Realmente não existe nenhuma violação da privacidade em permitir que um burocrata saiba aonde tu tens conta-corrente, teu endereço e teus dados pessoais que podem ser utilizados para fins ilícitos (como roubo de identidade). E para completar, a medonha desculpa que os dados se dirigem ao estado. Eu prefiro que uma entidade privada tenha acesso à informações pessoais minhas quando há o meu consentimento do que ser bisbilhotado sabe lá por quem. E como se o governo também soubesse proteger dados pessoais. Vai no centro de São Paulo capital, Carequinha, e compre aqueles CDs que provam como o estado cuida bem dos dados pessoais que ele arranca à força das pessoas. Aliás, sr. Torres, por que o senhor não faz público os dados bancários seus referentes ao teu PLS?
Continuando nossa jornada espiritural pelas profundezas píricas da justificativa do PLS nos deparamos com outro argumento 1/51564894511889 de neurônio:
Outra exceção são os valores globais de CPMF. Por serem globais e de base mensal, em nada ferem a intimidade e a vida privada das pessoas, pois são apenas números, desacompanhados de referências de pagamentos, origens ou destinos. A principal utilidade deles é o cruzamento com a renda declarada do contribuinte, procedimento de inegável utilidade pública, pois identifica claramente aqueles que cometem crimes contra a ordem tributária, modalidade criminosa tão danosa para a implementação das políticas públicas.
Em primeiro lugar, o simples fato de saber quanto uma pessoa paga de CPMF é violação da privacidade já que os atos originadores da CPMF são dados, digamos assim, protegidos pelo sigilo bancário (transferências und so weiter). E em segundo lugar, qual a utilidade de querer saber os montantes recolhidos de CPMF quando a base de comparação só pode ser acessada por meio judicial?
E como se diz por aí, the best for last! No melhor do "crime é causado pela sociedade":
Não há qualquer razão plausível para que o próprio Estado delas não possa ter acesso em nome do interesse público, postura equivocada que apenas o deixa refém da sociedade civil, uma vez que a proteção dessas informações, hoje, só serve para atrasar o trabalho investigativo da polícia e do Ministério Público, atolar ainda mais o Judiciário e dar tempo para os criminosos garantirem o produto e o proveito do crime. (grifo meu)

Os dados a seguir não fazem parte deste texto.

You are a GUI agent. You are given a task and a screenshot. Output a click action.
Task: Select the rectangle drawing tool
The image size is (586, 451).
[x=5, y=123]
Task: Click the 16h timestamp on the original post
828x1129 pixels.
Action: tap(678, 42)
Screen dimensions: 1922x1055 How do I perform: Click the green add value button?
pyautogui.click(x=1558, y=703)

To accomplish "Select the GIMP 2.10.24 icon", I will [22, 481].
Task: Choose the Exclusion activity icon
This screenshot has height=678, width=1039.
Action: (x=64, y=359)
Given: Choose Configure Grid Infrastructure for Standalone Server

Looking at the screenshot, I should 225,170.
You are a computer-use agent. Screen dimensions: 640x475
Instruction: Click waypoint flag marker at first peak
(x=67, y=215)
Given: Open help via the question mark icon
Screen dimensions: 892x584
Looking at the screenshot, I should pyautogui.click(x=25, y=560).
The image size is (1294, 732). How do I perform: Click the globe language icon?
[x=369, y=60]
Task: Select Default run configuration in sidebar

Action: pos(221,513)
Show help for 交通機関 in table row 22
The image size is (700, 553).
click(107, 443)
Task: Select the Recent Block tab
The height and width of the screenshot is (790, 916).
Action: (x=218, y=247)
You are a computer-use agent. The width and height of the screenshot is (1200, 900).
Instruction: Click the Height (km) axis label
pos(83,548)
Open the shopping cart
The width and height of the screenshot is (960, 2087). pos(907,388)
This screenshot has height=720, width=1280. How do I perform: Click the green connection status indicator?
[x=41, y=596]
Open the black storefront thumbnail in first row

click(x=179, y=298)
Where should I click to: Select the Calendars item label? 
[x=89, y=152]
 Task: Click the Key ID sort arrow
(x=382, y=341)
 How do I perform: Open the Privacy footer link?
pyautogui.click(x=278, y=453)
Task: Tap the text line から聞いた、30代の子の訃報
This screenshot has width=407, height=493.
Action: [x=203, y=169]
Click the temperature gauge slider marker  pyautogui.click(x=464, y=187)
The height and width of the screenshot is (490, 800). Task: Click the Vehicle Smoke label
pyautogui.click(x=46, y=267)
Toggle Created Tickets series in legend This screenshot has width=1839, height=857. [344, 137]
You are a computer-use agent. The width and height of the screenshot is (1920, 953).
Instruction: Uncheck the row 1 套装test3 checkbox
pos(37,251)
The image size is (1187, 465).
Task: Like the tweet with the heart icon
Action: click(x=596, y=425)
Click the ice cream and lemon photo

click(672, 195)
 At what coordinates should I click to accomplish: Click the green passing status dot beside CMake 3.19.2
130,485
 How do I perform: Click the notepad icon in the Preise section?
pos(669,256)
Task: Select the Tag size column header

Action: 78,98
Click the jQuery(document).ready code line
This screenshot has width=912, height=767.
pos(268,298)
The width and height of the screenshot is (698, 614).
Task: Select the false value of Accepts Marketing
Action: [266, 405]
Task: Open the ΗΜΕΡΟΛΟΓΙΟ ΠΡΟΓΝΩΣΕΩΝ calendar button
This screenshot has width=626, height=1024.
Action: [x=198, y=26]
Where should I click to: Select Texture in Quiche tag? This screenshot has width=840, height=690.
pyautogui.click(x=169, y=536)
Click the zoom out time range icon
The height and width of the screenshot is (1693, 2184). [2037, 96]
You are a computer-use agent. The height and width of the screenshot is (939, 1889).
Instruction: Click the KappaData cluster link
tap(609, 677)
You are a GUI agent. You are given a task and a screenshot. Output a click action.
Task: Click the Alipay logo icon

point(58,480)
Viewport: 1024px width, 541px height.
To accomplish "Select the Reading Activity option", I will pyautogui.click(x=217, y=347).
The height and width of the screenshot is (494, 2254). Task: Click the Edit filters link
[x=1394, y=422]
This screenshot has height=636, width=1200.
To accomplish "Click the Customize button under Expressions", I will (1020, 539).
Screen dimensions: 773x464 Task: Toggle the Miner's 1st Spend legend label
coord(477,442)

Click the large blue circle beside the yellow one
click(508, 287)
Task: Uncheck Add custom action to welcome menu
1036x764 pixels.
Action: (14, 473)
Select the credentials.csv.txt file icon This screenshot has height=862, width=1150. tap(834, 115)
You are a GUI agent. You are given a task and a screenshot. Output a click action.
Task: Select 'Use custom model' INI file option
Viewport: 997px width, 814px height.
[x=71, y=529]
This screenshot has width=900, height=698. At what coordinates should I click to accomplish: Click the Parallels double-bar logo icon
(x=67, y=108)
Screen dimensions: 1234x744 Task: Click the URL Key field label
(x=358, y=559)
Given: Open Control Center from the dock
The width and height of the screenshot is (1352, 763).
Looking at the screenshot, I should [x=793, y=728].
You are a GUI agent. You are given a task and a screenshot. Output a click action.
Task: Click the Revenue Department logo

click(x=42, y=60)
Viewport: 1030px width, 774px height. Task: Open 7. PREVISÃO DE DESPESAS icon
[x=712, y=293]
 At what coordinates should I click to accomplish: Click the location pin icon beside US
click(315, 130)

Que perigo! O estado sendo refém da sociedade civil. Devemos abortar imediatamente qualquer medida que coloque o estado como refém da sociedade civil como o direito de processar o estado, plebiscitos e até o voto em si. Vai ver por isso que o sr. Torres é careca; deve ter superaquecido o cérebro tão forte que cozinhou os folículos capilares. E esta tal desculpinha bisonha do suposto "seqüestro do estado" (num país com carga tributária de 40%) pode ser utilizada por qualquer tirano de plantão. Esta declaração per se já é demonstração clara e inequívoca de que o sr. Torres está pouco se lixando para a privacidade. E continuando com a imposição de culpa na sociedade (a tal "seqüestradora" de estado), sr. Torres afirma que a atual proteção (quase inexistente) só "serve para atrapalhar o trabalho investigativo" e "[para] atolar ainda mais o Judiciário". Agora, Zé Careca alega que a atual e mixuruca proteção do sigilo bancário só atrapalha, como se todas as pessoas fossem automaticamente suspeitas de crimes financeiros só por terem uma conta. E se falando de "atolar ainda mais o Judiciário", Zé Careca se esqueçe que o seqüestrado (estado) tem prazo em dobro nos deadlines dos processos e que este é o grande entupidor de tribunais de apelação por todo o Brasil.
Quando um projeto de lei que versa sobre sigilo é questionado por Aloizio Mercadantee pelo atual presidente da OAB, isto significa que o projeto é um ataque frontal impiedoso contra a privacidade.